(Stored data)
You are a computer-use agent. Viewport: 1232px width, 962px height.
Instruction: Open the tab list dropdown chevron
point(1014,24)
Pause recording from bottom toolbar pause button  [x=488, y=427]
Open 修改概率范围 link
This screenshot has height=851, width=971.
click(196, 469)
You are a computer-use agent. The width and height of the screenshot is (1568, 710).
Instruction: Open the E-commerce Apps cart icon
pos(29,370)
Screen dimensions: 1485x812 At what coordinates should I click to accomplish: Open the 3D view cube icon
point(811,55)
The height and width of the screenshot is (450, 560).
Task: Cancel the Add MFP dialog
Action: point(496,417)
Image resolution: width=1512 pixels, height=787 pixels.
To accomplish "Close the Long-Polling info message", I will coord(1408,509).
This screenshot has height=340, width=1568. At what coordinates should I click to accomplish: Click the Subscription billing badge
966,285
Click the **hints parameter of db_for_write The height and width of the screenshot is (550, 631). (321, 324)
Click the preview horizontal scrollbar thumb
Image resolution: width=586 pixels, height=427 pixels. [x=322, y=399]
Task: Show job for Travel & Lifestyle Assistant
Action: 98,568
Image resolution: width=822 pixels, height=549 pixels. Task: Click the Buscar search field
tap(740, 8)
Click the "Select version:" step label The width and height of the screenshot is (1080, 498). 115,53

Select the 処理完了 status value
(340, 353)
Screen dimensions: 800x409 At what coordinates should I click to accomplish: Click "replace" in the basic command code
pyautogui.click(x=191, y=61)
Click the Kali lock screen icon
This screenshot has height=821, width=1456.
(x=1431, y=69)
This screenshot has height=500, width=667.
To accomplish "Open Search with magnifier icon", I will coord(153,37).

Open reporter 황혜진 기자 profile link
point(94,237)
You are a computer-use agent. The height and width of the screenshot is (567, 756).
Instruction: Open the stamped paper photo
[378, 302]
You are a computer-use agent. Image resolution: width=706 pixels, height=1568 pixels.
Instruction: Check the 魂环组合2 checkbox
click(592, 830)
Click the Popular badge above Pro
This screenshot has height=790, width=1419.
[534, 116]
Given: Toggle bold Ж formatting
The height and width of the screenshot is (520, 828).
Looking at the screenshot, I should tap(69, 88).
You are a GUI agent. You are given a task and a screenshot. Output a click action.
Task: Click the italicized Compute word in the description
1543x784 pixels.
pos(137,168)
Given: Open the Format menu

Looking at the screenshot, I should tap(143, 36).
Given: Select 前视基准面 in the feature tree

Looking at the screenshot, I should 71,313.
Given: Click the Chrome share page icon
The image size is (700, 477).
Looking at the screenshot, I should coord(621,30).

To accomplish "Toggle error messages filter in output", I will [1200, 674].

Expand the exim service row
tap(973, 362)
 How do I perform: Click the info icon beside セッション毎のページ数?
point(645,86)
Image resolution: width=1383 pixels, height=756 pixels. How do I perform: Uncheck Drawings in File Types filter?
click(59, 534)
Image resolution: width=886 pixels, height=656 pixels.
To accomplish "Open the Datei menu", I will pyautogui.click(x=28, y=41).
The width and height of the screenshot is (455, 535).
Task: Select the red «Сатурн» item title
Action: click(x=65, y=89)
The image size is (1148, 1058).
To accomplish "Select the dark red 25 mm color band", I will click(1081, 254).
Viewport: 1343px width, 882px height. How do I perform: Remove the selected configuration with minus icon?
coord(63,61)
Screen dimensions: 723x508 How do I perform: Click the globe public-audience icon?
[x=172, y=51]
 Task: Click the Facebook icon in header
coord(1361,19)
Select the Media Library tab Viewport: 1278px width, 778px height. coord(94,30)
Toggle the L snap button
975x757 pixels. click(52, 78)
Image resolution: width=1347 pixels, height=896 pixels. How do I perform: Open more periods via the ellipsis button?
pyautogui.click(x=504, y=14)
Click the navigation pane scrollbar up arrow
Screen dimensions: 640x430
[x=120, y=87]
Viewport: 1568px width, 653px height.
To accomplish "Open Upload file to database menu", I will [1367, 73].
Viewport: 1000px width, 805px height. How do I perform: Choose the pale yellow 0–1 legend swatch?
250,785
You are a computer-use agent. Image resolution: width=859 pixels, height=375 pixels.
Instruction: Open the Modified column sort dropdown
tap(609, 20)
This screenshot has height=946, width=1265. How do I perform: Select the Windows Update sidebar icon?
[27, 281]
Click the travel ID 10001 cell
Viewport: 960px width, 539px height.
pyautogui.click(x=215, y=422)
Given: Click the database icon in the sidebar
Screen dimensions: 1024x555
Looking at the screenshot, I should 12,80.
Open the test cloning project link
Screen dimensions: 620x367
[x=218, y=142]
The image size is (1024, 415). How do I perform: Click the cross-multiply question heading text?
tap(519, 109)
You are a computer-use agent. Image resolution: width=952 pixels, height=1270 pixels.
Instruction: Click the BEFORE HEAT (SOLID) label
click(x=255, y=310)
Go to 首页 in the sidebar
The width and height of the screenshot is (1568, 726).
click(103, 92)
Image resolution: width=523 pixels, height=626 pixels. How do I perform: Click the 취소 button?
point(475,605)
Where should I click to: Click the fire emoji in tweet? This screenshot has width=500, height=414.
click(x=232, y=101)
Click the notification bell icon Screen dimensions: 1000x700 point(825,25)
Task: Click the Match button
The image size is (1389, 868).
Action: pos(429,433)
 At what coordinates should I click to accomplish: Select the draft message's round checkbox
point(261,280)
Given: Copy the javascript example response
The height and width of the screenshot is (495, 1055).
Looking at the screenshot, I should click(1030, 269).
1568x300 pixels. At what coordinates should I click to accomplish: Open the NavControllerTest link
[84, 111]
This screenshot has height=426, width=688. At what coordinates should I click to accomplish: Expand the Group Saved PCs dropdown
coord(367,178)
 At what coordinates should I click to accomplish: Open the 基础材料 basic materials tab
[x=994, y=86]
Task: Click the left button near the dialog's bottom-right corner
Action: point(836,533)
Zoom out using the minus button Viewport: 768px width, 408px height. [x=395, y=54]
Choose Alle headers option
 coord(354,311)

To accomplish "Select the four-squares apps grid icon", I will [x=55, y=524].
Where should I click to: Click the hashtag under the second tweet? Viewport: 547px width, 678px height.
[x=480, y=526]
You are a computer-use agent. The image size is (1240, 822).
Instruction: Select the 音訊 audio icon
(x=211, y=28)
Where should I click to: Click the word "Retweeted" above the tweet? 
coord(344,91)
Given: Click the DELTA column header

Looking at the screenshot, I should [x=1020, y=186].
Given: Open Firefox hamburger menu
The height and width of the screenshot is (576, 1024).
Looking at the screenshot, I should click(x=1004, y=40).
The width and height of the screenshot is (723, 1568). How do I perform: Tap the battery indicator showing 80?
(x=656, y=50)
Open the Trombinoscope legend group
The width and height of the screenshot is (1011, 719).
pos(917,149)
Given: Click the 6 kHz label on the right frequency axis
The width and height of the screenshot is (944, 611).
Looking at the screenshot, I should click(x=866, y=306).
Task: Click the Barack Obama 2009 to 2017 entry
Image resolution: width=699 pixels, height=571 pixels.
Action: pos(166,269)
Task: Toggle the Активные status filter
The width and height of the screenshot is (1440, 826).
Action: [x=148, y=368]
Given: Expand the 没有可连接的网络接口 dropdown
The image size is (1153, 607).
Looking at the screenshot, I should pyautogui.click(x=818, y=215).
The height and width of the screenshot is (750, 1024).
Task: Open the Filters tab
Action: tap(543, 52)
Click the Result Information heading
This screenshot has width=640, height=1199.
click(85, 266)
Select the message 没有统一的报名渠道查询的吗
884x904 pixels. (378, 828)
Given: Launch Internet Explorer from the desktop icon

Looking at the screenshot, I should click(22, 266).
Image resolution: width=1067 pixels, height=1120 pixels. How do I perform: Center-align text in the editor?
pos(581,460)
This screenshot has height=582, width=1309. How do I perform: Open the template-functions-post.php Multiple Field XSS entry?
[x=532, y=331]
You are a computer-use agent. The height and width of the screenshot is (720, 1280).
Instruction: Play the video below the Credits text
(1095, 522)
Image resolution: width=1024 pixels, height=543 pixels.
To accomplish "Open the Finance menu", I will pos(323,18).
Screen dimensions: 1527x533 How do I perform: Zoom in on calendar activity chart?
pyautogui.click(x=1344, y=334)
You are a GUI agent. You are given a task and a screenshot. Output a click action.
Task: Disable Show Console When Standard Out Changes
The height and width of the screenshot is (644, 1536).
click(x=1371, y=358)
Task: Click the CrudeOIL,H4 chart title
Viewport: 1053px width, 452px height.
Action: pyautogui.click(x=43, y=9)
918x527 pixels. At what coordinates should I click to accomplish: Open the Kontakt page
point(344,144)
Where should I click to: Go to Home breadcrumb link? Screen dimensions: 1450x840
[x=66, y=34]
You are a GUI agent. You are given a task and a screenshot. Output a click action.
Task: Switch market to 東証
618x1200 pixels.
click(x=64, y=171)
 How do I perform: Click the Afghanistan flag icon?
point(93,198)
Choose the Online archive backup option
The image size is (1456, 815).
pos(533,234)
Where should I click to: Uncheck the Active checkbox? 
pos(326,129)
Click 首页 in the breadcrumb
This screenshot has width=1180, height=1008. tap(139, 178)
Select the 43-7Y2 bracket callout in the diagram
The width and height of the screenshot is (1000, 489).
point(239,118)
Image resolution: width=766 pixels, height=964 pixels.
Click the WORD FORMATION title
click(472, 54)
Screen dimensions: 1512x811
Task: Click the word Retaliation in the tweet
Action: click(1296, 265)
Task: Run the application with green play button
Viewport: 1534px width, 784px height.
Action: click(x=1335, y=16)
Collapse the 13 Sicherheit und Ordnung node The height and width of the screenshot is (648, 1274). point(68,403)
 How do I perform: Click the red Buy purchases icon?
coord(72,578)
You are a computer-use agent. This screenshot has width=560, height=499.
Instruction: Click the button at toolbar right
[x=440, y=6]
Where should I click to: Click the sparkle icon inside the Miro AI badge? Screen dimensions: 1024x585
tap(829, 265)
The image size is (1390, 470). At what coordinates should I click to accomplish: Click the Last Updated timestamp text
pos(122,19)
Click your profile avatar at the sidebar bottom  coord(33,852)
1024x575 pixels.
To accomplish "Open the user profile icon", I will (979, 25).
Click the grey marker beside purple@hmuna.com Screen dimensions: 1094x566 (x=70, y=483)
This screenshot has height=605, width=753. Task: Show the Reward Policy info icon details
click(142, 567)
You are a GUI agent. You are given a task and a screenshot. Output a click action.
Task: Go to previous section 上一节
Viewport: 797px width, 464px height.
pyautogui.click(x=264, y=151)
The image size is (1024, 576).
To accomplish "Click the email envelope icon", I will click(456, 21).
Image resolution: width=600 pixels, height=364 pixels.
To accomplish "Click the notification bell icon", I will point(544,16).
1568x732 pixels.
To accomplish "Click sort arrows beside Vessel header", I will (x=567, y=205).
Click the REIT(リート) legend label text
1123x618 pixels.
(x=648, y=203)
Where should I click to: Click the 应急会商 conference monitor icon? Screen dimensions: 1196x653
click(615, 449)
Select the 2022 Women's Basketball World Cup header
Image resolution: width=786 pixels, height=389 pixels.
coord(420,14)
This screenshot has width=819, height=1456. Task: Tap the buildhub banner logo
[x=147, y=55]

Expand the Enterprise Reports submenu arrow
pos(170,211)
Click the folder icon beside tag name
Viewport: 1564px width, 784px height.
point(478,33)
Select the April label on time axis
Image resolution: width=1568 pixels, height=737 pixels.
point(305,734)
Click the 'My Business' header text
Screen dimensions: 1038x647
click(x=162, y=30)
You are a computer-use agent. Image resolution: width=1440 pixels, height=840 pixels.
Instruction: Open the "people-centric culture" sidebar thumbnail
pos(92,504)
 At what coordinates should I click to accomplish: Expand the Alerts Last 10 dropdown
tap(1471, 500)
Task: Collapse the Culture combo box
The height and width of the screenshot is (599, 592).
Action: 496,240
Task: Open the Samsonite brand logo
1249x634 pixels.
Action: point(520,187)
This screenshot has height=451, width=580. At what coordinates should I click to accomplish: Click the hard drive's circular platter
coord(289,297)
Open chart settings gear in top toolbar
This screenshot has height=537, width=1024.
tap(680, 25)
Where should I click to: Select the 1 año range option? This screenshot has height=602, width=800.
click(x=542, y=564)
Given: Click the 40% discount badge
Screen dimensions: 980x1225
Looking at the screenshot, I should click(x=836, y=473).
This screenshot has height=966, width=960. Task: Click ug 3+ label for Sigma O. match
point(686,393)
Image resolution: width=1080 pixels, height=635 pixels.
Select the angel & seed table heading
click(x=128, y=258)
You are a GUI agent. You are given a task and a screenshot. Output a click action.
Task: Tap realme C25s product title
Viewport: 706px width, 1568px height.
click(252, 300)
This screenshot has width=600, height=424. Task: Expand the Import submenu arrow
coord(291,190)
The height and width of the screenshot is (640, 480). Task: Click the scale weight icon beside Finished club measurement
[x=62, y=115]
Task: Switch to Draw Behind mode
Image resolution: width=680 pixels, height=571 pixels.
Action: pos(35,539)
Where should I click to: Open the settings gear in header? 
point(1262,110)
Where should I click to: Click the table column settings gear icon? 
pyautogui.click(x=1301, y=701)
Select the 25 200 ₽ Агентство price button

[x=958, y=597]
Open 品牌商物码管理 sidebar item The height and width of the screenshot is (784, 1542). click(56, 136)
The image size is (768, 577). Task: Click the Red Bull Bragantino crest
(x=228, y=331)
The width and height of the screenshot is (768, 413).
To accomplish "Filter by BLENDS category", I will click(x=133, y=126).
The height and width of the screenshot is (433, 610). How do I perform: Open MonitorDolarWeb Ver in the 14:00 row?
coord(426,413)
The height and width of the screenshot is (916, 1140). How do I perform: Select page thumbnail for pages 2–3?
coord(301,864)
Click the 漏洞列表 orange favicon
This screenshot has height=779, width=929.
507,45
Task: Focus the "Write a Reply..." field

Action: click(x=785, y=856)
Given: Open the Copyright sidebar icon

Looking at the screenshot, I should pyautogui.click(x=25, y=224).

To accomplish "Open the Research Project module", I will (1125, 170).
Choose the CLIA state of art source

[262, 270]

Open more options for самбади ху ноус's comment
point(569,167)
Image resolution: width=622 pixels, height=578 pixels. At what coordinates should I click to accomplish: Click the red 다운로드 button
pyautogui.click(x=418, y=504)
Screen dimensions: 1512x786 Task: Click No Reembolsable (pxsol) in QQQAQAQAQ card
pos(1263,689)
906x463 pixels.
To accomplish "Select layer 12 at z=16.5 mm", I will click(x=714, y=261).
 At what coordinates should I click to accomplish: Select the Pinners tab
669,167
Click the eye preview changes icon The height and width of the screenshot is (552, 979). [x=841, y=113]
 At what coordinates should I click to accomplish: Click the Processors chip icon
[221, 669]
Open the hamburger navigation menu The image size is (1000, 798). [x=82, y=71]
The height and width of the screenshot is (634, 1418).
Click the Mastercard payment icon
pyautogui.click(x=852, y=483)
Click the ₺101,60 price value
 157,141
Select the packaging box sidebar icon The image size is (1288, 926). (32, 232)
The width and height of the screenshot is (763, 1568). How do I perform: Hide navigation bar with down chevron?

> **Activity**
From the entries above, tally every line holding the string "Collapse". Give only the count.

> **Response to the exercise**
2